13. Applicable Law and Disputes
- 13.1. The Agreement shall be governed by and construed in accordance with the laws of Waxpeer domicile, unless otherwise expressly provided.
- 13.2. The Parties will endeavor to settle all disputes, disagreements or claims, which may arise in connection with execution, termination or invalidation of the Agreement, through negotiations.
- 13.3. The User, who has a claim and/or disagreement shall send a message to the Company at the following e-mail address: [email protected] . The message shall contain the essence of the asserted claim, the evidence confirming the claim, account data, and the User’s contact information and signature.
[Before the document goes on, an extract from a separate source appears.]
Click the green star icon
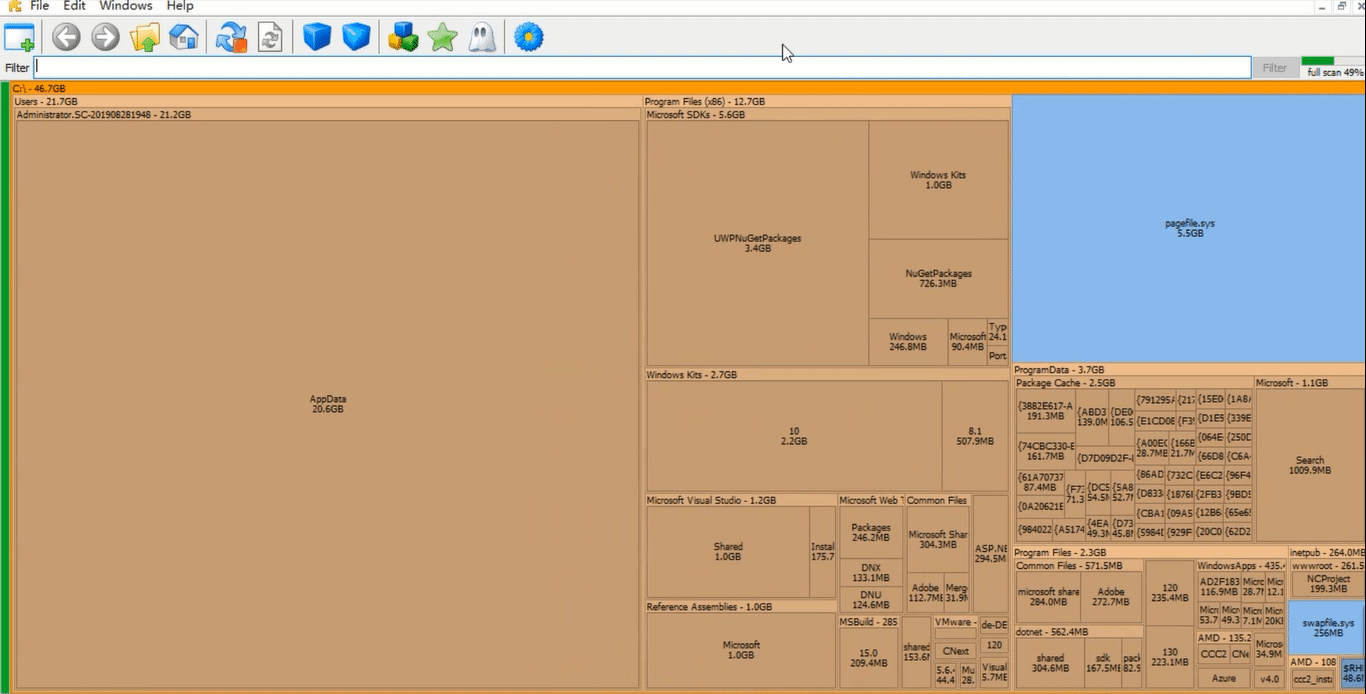click(442, 38)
- 13.4. The Company will endeavour to reply within twenty (20) business days from the date of receipt. In absence of reply to the claim within 20 (twenty) business days, or if the Parties have failed to resolve the dispute, the dispute shall be submitted to the court for consideration at the venue of Waxpeer registered office.
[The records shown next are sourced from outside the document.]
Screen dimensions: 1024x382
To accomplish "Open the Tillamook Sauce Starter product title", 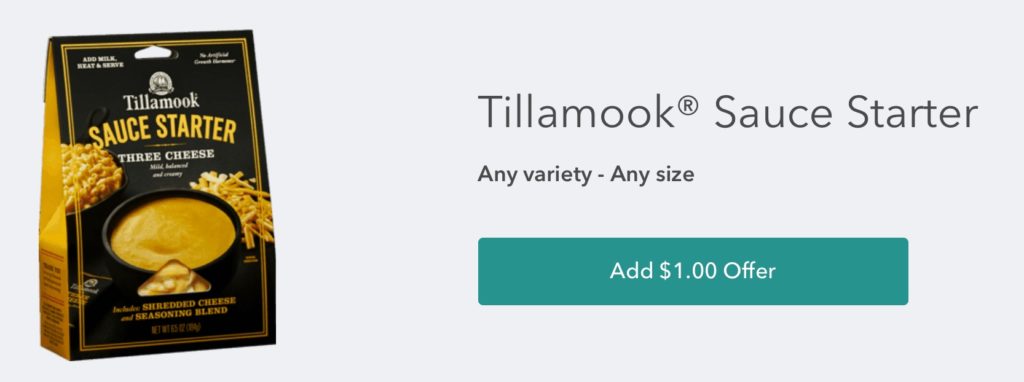I will click(x=728, y=111).
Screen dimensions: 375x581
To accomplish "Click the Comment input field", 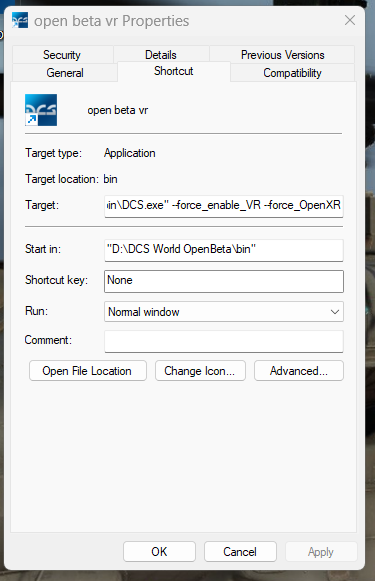I will pos(224,341).
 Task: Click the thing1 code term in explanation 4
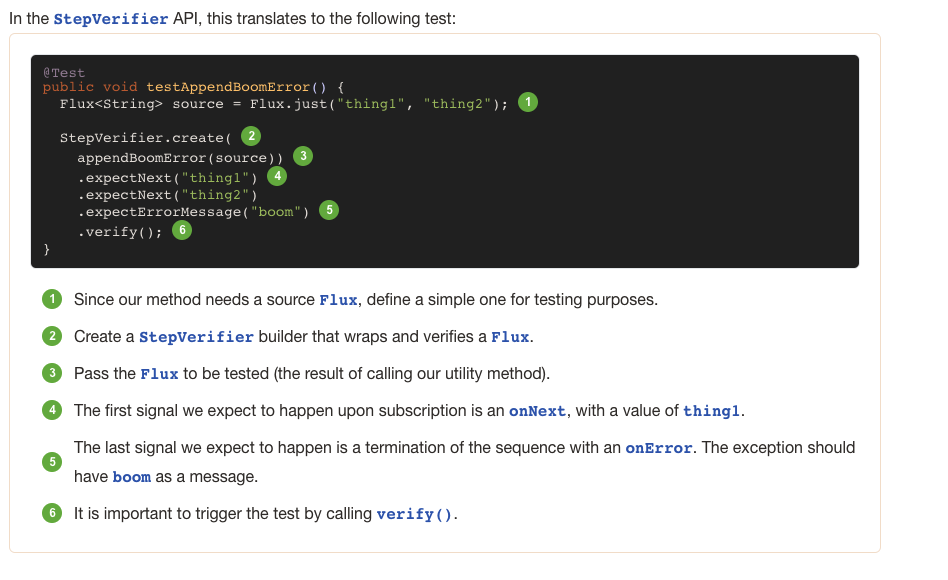712,411
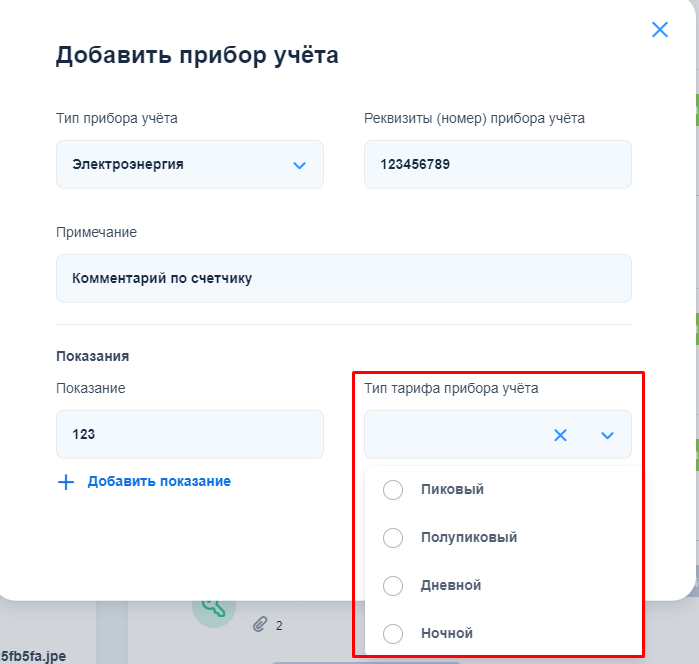Pick the Дневной tariff option
Screen dimensions: 699x664
pos(394,586)
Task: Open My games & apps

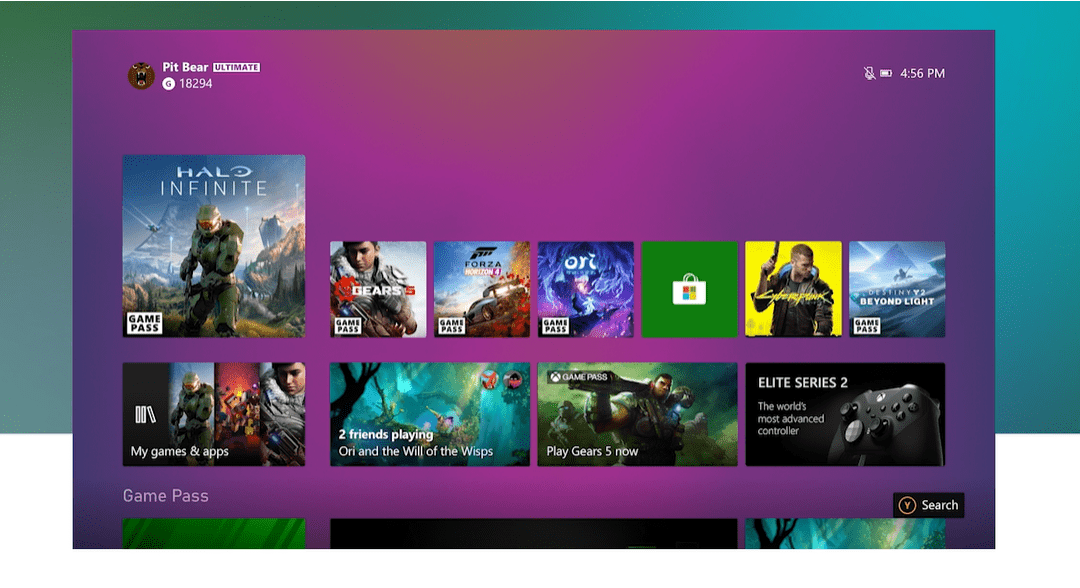Action: (213, 414)
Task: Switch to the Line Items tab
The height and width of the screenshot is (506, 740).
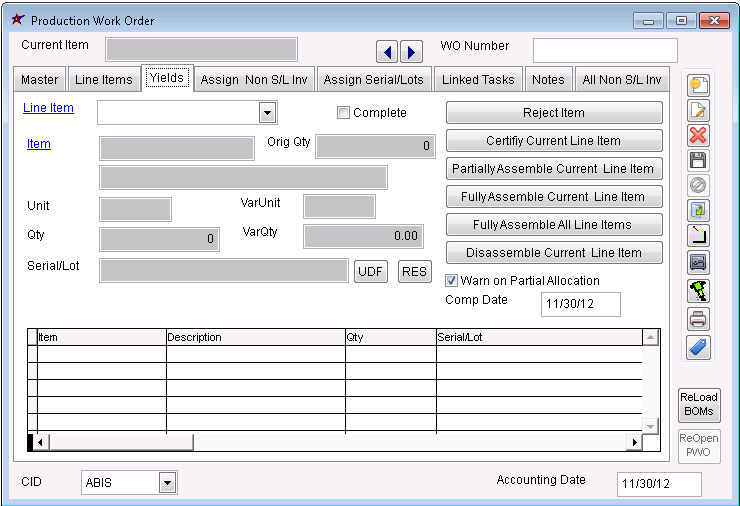Action: tap(104, 80)
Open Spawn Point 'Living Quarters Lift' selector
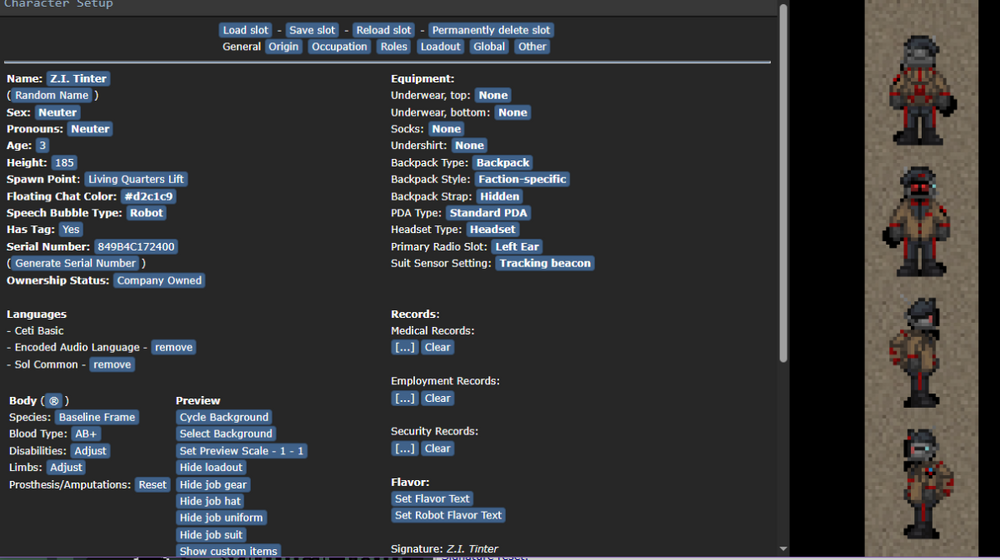This screenshot has width=1000, height=560. [x=136, y=179]
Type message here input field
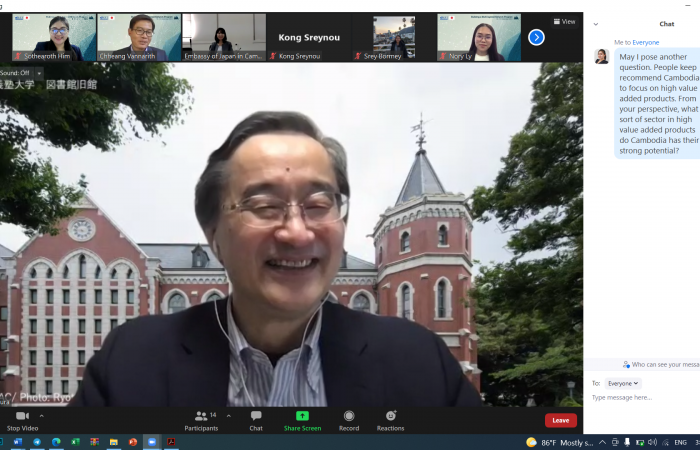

- 13.5. Where permitted under the applicable law, you agree that you may bring claims against the Company only in your individual capacity and not as a plaintiff or class member in any purported class or representative action.
14. Final provisions
- 14.1. The Parties confirm that all notifications, messages, agreements and documents within the framework of the Parties’ performance of the obligations arising from the Agreement, having been signed by analogues of the Parties' autographic signatures, shall have legal force and be binding upon the Parties.
- 14.2. The Parties acknowledge that all the messages, sent from authorized e-mail addresses, as well as to the User’s Account, shall be deemed to be sent and signed by the Parties, unless otherwise directly specified in such messages.
- 14.3. All notices you send us must be sent to the contact details on this site (link). We may give notice to you at either the email or postal address you provide to us. Notice will be deemed received 24 hours after an email is sent or three days after the date of posting of any letter.
- 14.5. Waxpeer may assign, subcontract or otherwise transfer its rights and/or obligations hereunder without notice to you or obtaining your consent. You may not assign, subcontract or otherwise transfer your rights and/or obligations hereunder.
- 14.6. Information related to the implementation of this Agreement is strictly confidential. The Сompany has no obligation to provide the User with accounting or other financial documents related to this Agreement
15. Contact Details
- 15.1. Should you have any questions, enquiries, remarks, complaints or comments regarding the Website, the Service, or this Agreement please contact our Support team at [email protected]. We will reply to you as soon as possible
- 15.2. Where possible, we will work with You and/or any user selling on our Website, to resolve any disputes arising from your purchase.